What is needed. Retype all the records with nothing changed.
───── Working data
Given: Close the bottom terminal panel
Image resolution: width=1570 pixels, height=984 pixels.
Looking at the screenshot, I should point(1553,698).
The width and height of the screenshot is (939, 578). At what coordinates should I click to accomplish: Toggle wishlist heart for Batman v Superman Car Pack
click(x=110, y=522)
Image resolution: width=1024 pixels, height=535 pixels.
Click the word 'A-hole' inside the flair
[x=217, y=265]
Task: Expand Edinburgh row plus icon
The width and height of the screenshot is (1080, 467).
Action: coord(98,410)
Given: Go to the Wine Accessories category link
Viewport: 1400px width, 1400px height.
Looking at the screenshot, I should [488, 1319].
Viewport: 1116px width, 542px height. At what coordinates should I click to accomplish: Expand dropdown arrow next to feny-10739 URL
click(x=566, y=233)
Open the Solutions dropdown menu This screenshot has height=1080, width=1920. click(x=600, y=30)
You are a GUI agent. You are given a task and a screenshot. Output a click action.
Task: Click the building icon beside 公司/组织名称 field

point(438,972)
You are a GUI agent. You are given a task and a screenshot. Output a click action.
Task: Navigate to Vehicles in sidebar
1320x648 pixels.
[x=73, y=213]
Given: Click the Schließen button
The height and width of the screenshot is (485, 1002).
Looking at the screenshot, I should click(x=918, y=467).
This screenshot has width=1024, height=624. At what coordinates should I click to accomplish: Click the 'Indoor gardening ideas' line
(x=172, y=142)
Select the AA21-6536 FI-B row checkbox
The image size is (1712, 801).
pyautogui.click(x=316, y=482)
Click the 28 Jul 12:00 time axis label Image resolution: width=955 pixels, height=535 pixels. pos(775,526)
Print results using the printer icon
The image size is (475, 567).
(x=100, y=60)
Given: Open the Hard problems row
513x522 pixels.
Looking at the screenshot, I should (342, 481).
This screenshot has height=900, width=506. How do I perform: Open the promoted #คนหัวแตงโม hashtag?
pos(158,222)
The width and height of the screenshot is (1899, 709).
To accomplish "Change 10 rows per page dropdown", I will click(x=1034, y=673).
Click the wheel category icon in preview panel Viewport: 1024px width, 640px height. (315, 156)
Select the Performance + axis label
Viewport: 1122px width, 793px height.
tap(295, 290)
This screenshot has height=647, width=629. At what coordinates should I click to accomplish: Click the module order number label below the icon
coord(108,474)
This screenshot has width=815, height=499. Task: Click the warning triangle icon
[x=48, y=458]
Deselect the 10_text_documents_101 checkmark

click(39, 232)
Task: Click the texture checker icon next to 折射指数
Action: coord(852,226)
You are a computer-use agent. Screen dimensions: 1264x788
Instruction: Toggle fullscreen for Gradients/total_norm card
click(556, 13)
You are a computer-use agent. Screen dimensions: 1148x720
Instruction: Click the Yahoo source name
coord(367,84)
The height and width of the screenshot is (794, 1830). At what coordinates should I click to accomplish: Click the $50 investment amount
──────────
Result for this task.
Given: Close the bottom terminal panel
Image resolution: width=1570 pixels, height=984 pixels.
Looking at the screenshot, I should point(1553,698).
The width and height of the screenshot is (939, 578). At what coordinates should I click to accomplish: Toggle wishlist heart for Batman v Superman Car Pack
click(x=110, y=522)
Image resolution: width=1024 pixels, height=535 pixels.
Click the word 'A-hole' inside the flair
[x=217, y=265]
Task: Expand Edinburgh row plus icon
The width and height of the screenshot is (1080, 467).
Action: coord(98,410)
Given: Go to the Wine Accessories category link
Viewport: 1400px width, 1400px height.
Looking at the screenshot, I should [488, 1319].
Viewport: 1116px width, 542px height. At what coordinates should I click to accomplish: Expand dropdown arrow next to feny-10739 URL
click(x=566, y=233)
Open the Solutions dropdown menu This screenshot has height=1080, width=1920. click(x=600, y=30)
You are a GUI agent. You are given a task and a screenshot. Output a click action.
Task: Click the building icon beside 公司/组织名称 field

point(438,972)
You are a GUI agent. You are given a task and a screenshot. Output a click action.
Task: Navigate to Vehicles in sidebar
1320x648 pixels.
[x=73, y=213]
Given: Click the Schließen button
The height and width of the screenshot is (485, 1002).
Looking at the screenshot, I should click(x=918, y=467).
This screenshot has width=1024, height=624. At what coordinates should I click to accomplish: Click the 'Indoor gardening ideas' line
(x=172, y=142)
Select the AA21-6536 FI-B row checkbox
The image size is (1712, 801).
pyautogui.click(x=316, y=482)
Click the 28 Jul 12:00 time axis label Image resolution: width=955 pixels, height=535 pixels. pos(775,526)
Print results using the printer icon
The image size is (475, 567).
(x=100, y=60)
Given: Open the Hard problems row
513x522 pixels.
Looking at the screenshot, I should (342, 481).
This screenshot has height=900, width=506. How do I perform: Open the promoted #คนหัวแตงโม hashtag?
pos(158,222)
The width and height of the screenshot is (1899, 709).
To accomplish "Change 10 rows per page dropdown", I will click(x=1034, y=673).
Click the wheel category icon in preview panel Viewport: 1024px width, 640px height. (315, 156)
Select the Performance + axis label
Viewport: 1122px width, 793px height.
tap(295, 290)
This screenshot has height=647, width=629. At what coordinates should I click to accomplish: Click the module order number label below the icon
coord(108,474)
This screenshot has width=815, height=499. Task: Click the warning triangle icon
[x=48, y=458]
Deselect the 10_text_documents_101 checkmark

click(39, 232)
Task: Click the texture checker icon next to 折射指数
Action: coord(852,226)
You are a computer-use agent. Screen dimensions: 1264x788
Instruction: Toggle fullscreen for Gradients/total_norm card
click(556, 13)
You are a computer-use agent. Screen dimensions: 1148x720
Instruction: Click the Yahoo source name
coord(367,84)
The height and width of the screenshot is (794, 1830). At what coordinates should I click to accomplish: Click the $50 investment amount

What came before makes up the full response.